Last Saturday I went to a local hotel
to interview some alumni from Berkeley High who are planning an all-class
reunion for everyone who ever went to the school. As it happened, everyone in
the group was African American.
I was a few minutes late, so they were
already seated in the hotel's restaurant/lounge when I arrived. We really hit
it off, and they told me some wonderful stories about the old days, and I had a
terrific time.
After the interview I got up to
leave, and they all thanked me for coming.
"Hey, thank you for all the great stories," I
replied.
"No, you don't understand,"
said the woman sitting next to me. "Before you arrived, the manager kept
pressuring us to leave. But once you showed up, everything was fine."

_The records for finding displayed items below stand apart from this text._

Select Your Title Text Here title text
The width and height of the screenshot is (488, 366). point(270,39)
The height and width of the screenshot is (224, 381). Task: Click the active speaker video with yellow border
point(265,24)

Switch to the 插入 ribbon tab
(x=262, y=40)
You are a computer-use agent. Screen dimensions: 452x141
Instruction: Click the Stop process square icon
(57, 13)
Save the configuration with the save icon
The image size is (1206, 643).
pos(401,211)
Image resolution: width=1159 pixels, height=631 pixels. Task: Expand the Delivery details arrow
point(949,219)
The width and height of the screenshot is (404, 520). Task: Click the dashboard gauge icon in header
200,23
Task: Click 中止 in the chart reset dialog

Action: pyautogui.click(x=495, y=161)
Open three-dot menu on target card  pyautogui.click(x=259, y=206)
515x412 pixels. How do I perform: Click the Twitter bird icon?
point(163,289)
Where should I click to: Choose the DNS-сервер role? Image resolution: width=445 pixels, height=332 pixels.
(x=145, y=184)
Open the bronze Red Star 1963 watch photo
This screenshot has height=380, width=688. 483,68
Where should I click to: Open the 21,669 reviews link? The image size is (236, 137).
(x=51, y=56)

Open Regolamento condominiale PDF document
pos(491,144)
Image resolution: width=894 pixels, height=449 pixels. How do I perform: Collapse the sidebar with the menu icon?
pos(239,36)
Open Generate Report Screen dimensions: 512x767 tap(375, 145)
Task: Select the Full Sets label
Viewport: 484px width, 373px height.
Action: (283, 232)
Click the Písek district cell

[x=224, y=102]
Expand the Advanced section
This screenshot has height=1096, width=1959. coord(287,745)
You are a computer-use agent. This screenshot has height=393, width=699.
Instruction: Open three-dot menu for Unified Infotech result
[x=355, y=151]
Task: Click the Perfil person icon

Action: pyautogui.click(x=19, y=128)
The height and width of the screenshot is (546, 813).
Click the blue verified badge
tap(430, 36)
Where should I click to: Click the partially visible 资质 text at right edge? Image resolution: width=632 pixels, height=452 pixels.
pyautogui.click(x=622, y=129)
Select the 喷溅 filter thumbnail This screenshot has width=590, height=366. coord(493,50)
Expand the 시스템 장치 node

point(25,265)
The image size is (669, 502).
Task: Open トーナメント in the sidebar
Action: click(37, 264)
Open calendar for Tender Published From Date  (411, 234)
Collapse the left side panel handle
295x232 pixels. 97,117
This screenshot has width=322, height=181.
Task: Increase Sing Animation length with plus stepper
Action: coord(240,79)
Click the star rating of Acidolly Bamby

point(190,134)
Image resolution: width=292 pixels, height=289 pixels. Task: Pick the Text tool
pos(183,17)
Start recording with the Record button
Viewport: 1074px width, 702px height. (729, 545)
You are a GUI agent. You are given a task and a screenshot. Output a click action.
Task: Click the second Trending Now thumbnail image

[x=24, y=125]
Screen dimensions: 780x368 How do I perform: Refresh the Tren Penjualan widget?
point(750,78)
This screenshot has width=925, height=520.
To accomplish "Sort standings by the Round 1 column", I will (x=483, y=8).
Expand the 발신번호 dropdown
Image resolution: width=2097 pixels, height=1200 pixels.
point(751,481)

I was shocked, but they weren't.
"Happens all the time," she
said. "When white people see more than a half dozen black people together,
they start getting nervous."
Ironically, the reason they invited
me to the meeting is that they want to get the word out to all alumni,
especially white alums, that they are more than welcome.
I'm writing this column 24 hours
later, and I'm still shaken by the experience. It brought home to me the fact
that I have absolutely no idea what it's like to be black in America.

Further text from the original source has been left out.